Application of Statistical Learning Algorithms in Thermal Stress Assessment in Comparison with the Expert Judgment Inherent to the Universal Thermal Climate Index (UTCI)
Round 1
Reviewer 1 Report
Comments and Suggestions for AuthorsDear Editor and Authors:
The proposed investigation mainly used several machine learning algorithms to analyze and predict the UTCI. The study extended the application of machine learning algorithms. The detailed comments are presented as below:
1) In the common machine learning approaches, it’s highly recommended to do the pre-analysis of data, including data cleaning, independence analysis, and data preprocessing. Especially for data preprocessing, it can significantly affect the machine learning results. Please explain the reason for not using data preprocessing.
2) The training data is important to the performance of machine learning algorithms. Besides focusing on the total number of training data in the manuscript, it’s recommended to show the total distribution of the whole data. In addition, what are the resources of the data (from experiment, observation, or simulation)?
3) It’s not enough to evaluate the prediction performance by only using RMSE. It will be more convictive by showing the combination of different performance metrics, such as R-square and RMSE.
4) The regression results in Figure A1 is not fully analyzed. What are the contributions of the regression analysis in Figure A1 for the proposed investigation?
5) The title of this manuscript is “ ... compared the expert judgement ...”. However, the expert judgement is only used as the training data for the machine learning algorithms. The comparison between the machine learning and the expert judgement is not clear. It’s suggested to present the detailed comparison or to revise the title of the manuscript.

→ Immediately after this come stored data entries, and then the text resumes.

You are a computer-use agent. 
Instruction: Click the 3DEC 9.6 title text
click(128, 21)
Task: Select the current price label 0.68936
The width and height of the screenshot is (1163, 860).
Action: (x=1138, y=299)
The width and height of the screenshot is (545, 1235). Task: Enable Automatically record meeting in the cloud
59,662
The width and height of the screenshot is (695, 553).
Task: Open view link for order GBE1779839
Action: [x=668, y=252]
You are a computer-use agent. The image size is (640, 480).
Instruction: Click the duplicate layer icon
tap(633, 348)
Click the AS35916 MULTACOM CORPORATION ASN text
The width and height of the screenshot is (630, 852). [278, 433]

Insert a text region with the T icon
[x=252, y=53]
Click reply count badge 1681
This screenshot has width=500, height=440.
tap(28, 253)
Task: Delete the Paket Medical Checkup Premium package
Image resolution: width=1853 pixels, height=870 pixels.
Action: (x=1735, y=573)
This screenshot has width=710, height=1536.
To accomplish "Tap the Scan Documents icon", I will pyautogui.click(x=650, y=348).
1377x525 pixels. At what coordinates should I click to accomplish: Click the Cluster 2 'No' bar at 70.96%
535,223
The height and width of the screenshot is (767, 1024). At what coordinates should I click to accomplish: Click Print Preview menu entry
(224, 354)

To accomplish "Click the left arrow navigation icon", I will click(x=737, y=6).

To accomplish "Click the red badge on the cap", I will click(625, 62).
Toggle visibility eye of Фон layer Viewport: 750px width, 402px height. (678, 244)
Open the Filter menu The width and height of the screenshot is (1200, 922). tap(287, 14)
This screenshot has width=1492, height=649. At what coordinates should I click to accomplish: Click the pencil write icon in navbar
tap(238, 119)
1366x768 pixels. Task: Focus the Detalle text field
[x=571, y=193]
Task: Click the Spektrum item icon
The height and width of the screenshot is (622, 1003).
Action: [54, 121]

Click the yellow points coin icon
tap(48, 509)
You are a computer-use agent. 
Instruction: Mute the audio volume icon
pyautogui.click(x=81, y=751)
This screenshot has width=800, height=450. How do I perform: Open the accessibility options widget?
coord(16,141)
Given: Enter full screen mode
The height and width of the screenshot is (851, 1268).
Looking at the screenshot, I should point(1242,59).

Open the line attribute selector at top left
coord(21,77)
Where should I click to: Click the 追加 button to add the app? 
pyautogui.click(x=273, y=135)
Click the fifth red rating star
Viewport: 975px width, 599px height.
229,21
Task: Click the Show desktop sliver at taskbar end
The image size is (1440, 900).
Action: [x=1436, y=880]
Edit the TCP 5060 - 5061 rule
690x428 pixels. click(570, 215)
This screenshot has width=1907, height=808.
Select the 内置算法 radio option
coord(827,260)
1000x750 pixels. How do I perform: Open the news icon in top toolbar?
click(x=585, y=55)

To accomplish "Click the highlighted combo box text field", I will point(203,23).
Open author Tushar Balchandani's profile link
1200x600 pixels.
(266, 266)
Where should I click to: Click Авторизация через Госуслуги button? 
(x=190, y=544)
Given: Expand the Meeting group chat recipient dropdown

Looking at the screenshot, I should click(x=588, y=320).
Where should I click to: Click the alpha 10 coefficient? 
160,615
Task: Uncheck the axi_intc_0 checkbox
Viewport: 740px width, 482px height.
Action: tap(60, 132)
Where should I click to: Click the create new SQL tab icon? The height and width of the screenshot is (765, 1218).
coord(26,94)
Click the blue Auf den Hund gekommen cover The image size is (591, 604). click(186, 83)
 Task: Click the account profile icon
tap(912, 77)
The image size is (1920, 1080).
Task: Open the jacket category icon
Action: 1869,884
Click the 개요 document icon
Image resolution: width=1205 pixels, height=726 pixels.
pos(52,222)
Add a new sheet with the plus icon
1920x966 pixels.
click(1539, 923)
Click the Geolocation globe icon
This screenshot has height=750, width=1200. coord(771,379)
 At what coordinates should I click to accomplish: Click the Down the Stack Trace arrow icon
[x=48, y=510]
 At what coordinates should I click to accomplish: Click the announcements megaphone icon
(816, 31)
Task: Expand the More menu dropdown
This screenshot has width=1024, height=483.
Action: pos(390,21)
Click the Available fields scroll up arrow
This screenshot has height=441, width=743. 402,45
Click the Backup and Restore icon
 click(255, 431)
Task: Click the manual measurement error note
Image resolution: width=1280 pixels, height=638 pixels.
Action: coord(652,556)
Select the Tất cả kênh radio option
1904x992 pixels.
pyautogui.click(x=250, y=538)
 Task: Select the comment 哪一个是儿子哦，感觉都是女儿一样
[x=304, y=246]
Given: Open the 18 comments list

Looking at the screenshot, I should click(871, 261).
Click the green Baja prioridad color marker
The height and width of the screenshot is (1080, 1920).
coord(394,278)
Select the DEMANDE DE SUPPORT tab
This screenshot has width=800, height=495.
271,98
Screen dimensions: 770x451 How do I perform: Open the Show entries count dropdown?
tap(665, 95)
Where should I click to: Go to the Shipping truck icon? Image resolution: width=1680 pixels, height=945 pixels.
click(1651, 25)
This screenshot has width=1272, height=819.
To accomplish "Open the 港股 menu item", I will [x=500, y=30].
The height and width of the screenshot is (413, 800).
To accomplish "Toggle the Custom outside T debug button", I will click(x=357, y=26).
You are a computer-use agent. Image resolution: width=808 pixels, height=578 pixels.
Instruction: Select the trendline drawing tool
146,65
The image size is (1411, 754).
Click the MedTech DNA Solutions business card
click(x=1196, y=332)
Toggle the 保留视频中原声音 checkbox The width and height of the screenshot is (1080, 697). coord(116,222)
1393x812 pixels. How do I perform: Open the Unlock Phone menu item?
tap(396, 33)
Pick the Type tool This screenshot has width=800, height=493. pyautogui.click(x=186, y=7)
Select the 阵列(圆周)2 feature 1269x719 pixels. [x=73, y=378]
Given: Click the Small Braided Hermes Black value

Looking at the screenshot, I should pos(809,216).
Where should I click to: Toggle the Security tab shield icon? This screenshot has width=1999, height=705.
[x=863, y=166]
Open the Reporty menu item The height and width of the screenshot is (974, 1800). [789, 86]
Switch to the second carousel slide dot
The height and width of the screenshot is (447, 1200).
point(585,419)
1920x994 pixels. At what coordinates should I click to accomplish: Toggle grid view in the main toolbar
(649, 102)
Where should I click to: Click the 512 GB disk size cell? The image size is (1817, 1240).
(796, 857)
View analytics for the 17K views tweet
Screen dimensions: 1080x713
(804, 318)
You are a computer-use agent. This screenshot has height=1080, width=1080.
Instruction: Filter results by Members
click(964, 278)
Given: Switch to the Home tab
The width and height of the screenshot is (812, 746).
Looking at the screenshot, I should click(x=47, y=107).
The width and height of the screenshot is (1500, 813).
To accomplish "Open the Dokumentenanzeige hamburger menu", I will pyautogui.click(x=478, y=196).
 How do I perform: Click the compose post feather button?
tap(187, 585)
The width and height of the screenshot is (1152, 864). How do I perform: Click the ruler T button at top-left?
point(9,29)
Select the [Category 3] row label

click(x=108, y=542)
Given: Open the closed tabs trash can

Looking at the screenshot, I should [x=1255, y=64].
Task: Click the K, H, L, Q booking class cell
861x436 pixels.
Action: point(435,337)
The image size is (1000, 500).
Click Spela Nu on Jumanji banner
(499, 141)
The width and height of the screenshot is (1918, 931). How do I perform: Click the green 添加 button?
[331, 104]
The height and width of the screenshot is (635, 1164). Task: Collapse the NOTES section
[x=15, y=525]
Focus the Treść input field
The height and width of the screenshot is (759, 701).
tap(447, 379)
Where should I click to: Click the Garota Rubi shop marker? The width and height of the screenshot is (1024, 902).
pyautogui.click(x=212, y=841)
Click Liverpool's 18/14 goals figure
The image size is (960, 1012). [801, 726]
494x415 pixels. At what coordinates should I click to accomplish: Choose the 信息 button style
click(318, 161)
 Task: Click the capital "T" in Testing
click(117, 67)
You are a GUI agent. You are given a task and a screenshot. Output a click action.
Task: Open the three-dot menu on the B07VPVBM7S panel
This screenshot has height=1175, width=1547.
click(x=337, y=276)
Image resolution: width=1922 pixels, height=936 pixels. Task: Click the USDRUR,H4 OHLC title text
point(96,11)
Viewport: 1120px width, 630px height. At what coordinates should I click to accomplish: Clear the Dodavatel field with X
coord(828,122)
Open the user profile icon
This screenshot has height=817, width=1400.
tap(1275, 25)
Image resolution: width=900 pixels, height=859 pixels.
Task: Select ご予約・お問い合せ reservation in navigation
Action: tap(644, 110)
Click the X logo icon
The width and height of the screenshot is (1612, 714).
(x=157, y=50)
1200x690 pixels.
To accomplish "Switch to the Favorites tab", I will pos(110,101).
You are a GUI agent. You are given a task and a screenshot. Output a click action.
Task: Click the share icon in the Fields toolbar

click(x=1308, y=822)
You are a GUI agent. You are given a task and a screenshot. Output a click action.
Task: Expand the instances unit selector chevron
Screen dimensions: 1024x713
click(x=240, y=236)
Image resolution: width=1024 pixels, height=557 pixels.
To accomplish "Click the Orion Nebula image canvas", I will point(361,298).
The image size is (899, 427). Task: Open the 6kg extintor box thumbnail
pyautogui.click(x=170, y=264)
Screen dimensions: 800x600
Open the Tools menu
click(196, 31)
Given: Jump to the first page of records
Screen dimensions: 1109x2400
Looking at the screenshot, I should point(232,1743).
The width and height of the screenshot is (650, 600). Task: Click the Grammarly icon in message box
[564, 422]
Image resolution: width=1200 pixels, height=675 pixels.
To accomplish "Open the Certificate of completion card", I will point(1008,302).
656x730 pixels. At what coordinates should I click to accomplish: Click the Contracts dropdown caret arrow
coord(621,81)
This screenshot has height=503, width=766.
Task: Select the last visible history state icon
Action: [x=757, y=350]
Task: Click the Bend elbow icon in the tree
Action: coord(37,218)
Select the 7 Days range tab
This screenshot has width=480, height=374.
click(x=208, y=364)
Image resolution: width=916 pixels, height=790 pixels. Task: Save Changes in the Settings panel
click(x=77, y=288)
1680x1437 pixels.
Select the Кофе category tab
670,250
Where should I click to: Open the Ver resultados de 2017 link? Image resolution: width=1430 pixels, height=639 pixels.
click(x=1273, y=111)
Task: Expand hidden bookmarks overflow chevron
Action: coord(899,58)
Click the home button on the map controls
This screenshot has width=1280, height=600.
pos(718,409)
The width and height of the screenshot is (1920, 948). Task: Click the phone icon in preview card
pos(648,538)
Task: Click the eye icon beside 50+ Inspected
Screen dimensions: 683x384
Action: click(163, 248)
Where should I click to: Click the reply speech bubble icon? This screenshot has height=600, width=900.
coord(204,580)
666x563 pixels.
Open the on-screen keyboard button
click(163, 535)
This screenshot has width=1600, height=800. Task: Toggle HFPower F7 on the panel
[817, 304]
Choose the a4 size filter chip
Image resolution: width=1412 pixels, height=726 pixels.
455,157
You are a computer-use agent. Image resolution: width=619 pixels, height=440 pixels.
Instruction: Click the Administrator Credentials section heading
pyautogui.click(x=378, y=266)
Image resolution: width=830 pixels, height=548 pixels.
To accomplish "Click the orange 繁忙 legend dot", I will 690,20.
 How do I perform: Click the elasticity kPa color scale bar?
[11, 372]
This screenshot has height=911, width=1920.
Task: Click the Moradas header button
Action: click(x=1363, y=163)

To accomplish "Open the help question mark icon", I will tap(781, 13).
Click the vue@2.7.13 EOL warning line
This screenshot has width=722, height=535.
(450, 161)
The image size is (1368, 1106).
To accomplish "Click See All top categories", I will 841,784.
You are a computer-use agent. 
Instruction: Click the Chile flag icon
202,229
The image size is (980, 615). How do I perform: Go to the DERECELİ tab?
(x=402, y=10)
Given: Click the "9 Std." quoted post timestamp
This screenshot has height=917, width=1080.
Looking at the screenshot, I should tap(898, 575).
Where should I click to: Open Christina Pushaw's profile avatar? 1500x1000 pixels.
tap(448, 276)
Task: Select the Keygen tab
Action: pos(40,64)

6) It’s still not clear about the reasons of low accuracy for PCA and t-SNE analysis. It may attract more research interests. It’s suggested to further explain the results to attract the potential readers.
7) The conclusions are highly suggested to be revised.
For example, the statement “the potential supportive role for AI and the utilized SL algorithms..” is not clear. How is AI used and discussed in the manuscript?
Besides, the conclusions are not fully covered the main research results in the manuscript.
Author Response
Reviewer 1
The proposed investigation mainly used several machine learning algorithms to analyze and predict the UTCI. The study extended the application of machine learning algorithms. The detailed comments are presented as below:
We are grateful to this reviewer for the positive attitude towards our study and for the constructive comments, which we have addressed as detailed below.
1) In the common machine learning approaches, it’s highly recommended to do the pre-analysis of data, including data cleaning, independence analysis, and data preprocessing. Especially for data preprocessing, it can significantly affect the machine learning results. Please explain the reason for not using data preprocessing.
Thank you for pointing us to the relevant topic on data preprocessing. In fact, we had made limited use of data preprocessing by applying log-transformation to one variable. We have added corresponding information to Figures 2 and A1, and a paragraph at the beginning of the “Data analysis” section 2.2, which reads as:
“As the data were simulated by the UTCI-Fiala model [27], data cleaning was not necessary. To restrict (data) expert input to the algorithms, we applied only limited data preprocessing by log-transforming the percentage skin blood flow data (VblSk).”
2) The training data is important to the performance of machine learning algorithms. Besides focusing on the total number of training data in the manuscript, it’s recommended to show the total distribution of the whole data. In addition, what are the resources of the data (from experiment, observation, or simulation)?
We agree with this comment concerning the importance of showing the data distribution and had therefore included Figure 2 showing the distribution of the training data and Figure A1 showing the distribution of the combined training (reference) and test (non-reference) data, respectively. We now include a corresponding text referring to the distribution in the caption and the manuscript at the beginning of section 3, which reads:
“Figure 2 illustrates the distribution of the training data, i.e., the 48-dimensional set of twelve physiological output variables at four points in time predicted by the UTCI-Fiala model [27] for the UTCI reference conditions with air temperature ranging from -55 °C to +55 °C.”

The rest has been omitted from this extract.